Sauf que, pour en revenir à l’introduction de ce papier, l’histoire a des airs de répétition infernale quand Turnstile devient en 2021 le groupe de hardcore le plus populaire de tous les temps au moment précis où il cesse justement de jouer du hardcore. Au-delà du cas particulier du punk hardcore, on se retrouve avec la désagréable sensation d’un mouvement qui, non seulement va toujours dans le même sens depuis les marges vers le mainstream, mais surtout fait inlassablement appel aux mêmes ressorts. Le trick consiste à chaque fois pour un groupe qui joue une musique qualifiée de “dure” à travailler à la rendre plus classiquement mélodieuse tout en la complexifiant sur le plan harmonique et ainsi espérer toucher un plus large public. Si l’on ne peut souhaiter à aucun·e musicien·ne de faire du surplace sans le désirer, est-ce qu’un autre scénario pourrait tout de même exister en dehors de cette trajectoire devenue clichée ? Ou bien faut-il aller voir du côté de groupes qui estiment, avec leur(s) public(s), ne pas mettre d’eau dans leur vin ? La quantité d’eau en question dépendant sans aucun doute des frontières sans cesse renégociées du mainstream qui intègre, à l’heure actuelle où triomphent commercialement les musiques rap, des formes radicales desdites musiques qui n’y auraient pas trouvé place à une époque pas si lointaine. Scowl est peut-être pour la dernière fois au bon endroit, soit le point d’équilibre précaire sa musique exhale encore suffisamment de relents crades pour ne pas dissoudre complètement ses spécificités. Considérant peut-être le hardcore comme un système de valeurs plutôt que comme un genre musical, le groupe met un point d’honneur, comme Turnstile d’ailleurs, à brasser au-delà d’un public habituellement constitué de jeunes hommes blancs hétéros. D’une certaine manière, le groupe contribue à rendre le genre plus hospitalier en élargissant son périmètre musical (ce n’est pas le hook sucré de “Suffer the Fool (How High Are You)” qui dira le contraire) et en travaillant la porosité de ses parois (eu égard aux préoccupations autour de qui est présent·e dans son public et ses acteur·ices).

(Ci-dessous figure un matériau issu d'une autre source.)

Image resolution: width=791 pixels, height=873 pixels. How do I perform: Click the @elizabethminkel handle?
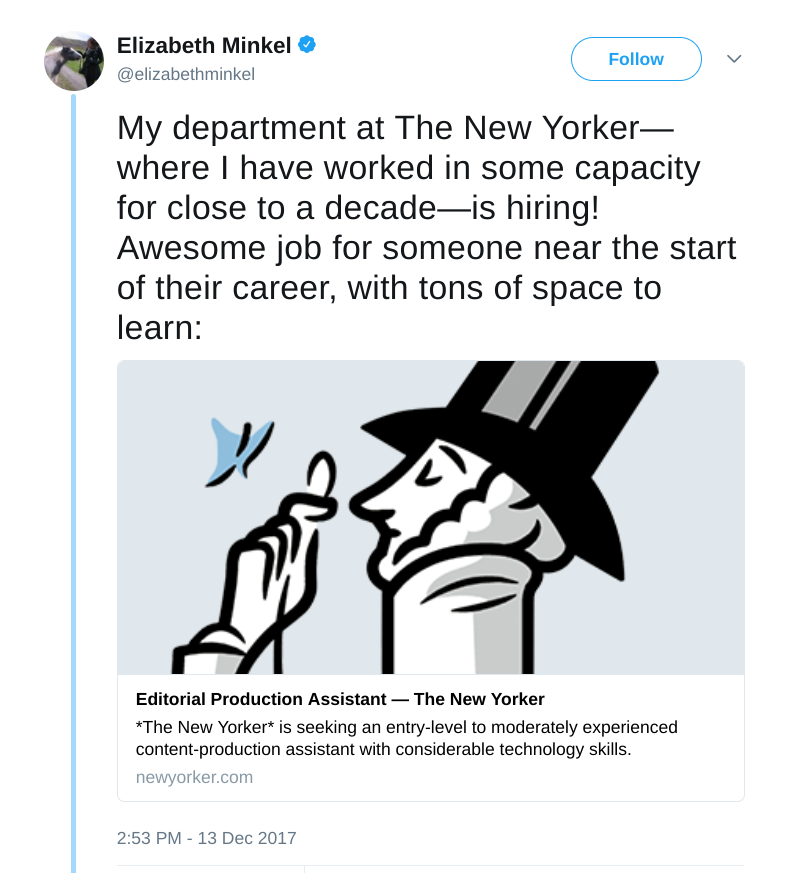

Le mot de la fin sera pour Dennis Lyxzén qui, en tant que chanteur de Refused et artisan de The Shape of Punk to Come, a mangé sa volée de bois vert de la part de la communauté hardcore en son temps. Dans un épisode de ses Dennis Deep Cuts, il a quelques mots pour le Guided Tour de High Vis, un autre groupe issu du giron hardcore d’ailleurs citée dans l’article de Goûte Mes Disques, qui résonnent parfaitement à propos de Scowl : “it doesn’t sound like hardcore (…) and doesn’t really matter because the power of what they’re doing, it just feels like a hardcore band“.